Task.
Restate each entry word for word. Keep every detail intact.

Data for review.
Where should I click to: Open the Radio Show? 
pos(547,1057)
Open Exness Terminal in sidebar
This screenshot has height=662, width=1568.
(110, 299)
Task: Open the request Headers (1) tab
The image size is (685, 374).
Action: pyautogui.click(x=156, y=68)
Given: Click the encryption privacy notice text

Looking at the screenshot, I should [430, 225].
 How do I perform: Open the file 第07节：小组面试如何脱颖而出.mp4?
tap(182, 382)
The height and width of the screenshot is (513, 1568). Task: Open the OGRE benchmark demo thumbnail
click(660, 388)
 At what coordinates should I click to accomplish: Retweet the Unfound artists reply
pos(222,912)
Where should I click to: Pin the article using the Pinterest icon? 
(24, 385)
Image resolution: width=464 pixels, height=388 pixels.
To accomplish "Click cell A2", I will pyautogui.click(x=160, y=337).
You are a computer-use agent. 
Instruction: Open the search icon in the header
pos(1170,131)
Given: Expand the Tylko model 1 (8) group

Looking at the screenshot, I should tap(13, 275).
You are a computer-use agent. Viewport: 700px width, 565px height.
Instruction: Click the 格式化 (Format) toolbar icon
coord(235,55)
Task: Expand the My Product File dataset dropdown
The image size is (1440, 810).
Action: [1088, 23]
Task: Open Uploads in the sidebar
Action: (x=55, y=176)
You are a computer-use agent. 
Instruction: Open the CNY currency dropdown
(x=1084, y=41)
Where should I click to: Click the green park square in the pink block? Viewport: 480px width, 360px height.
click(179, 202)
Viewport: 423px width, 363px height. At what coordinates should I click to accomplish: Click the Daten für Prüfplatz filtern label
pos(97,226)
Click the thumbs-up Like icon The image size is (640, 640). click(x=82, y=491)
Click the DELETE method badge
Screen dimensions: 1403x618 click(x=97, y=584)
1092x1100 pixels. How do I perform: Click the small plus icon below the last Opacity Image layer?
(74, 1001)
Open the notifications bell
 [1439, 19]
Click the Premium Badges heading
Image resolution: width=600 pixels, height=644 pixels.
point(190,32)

Result.
Where should I click to: Open the Radio Show? 
pos(547,1057)
Open Exness Terminal in sidebar
This screenshot has height=662, width=1568.
(110, 299)
Task: Open the request Headers (1) tab
The image size is (685, 374).
Action: pyautogui.click(x=156, y=68)
Given: Click the encryption privacy notice text

Looking at the screenshot, I should [430, 225].
 How do I perform: Open the file 第07节：小组面试如何脱颖而出.mp4?
tap(182, 382)
The height and width of the screenshot is (513, 1568). Task: Open the OGRE benchmark demo thumbnail
click(660, 388)
 At what coordinates should I click to accomplish: Retweet the Unfound artists reply
pos(222,912)
Where should I click to: Pin the article using the Pinterest icon? 
(24, 385)
Image resolution: width=464 pixels, height=388 pixels.
To accomplish "Click cell A2", I will pyautogui.click(x=160, y=337).
You are a computer-use agent. 
Instruction: Open the search icon in the header
pos(1170,131)
Given: Expand the Tylko model 1 (8) group

Looking at the screenshot, I should tap(13, 275).
You are a computer-use agent. Viewport: 700px width, 565px height.
Instruction: Click the 格式化 (Format) toolbar icon
coord(235,55)
Task: Expand the My Product File dataset dropdown
The image size is (1440, 810).
Action: [1088, 23]
Task: Open Uploads in the sidebar
Action: (x=55, y=176)
You are a computer-use agent. 
Instruction: Open the CNY currency dropdown
(x=1084, y=41)
Where should I click to: Click the green park square in the pink block? Viewport: 480px width, 360px height.
click(179, 202)
Viewport: 423px width, 363px height. At what coordinates should I click to accomplish: Click the Daten für Prüfplatz filtern label
pos(97,226)
Click the thumbs-up Like icon The image size is (640, 640). click(x=82, y=491)
Click the DELETE method badge
Screen dimensions: 1403x618 click(x=97, y=584)
1092x1100 pixels. How do I perform: Click the small plus icon below the last Opacity Image layer?
(74, 1001)
Open the notifications bell
 [1439, 19]
Click the Premium Badges heading
Image resolution: width=600 pixels, height=644 pixels.
point(190,32)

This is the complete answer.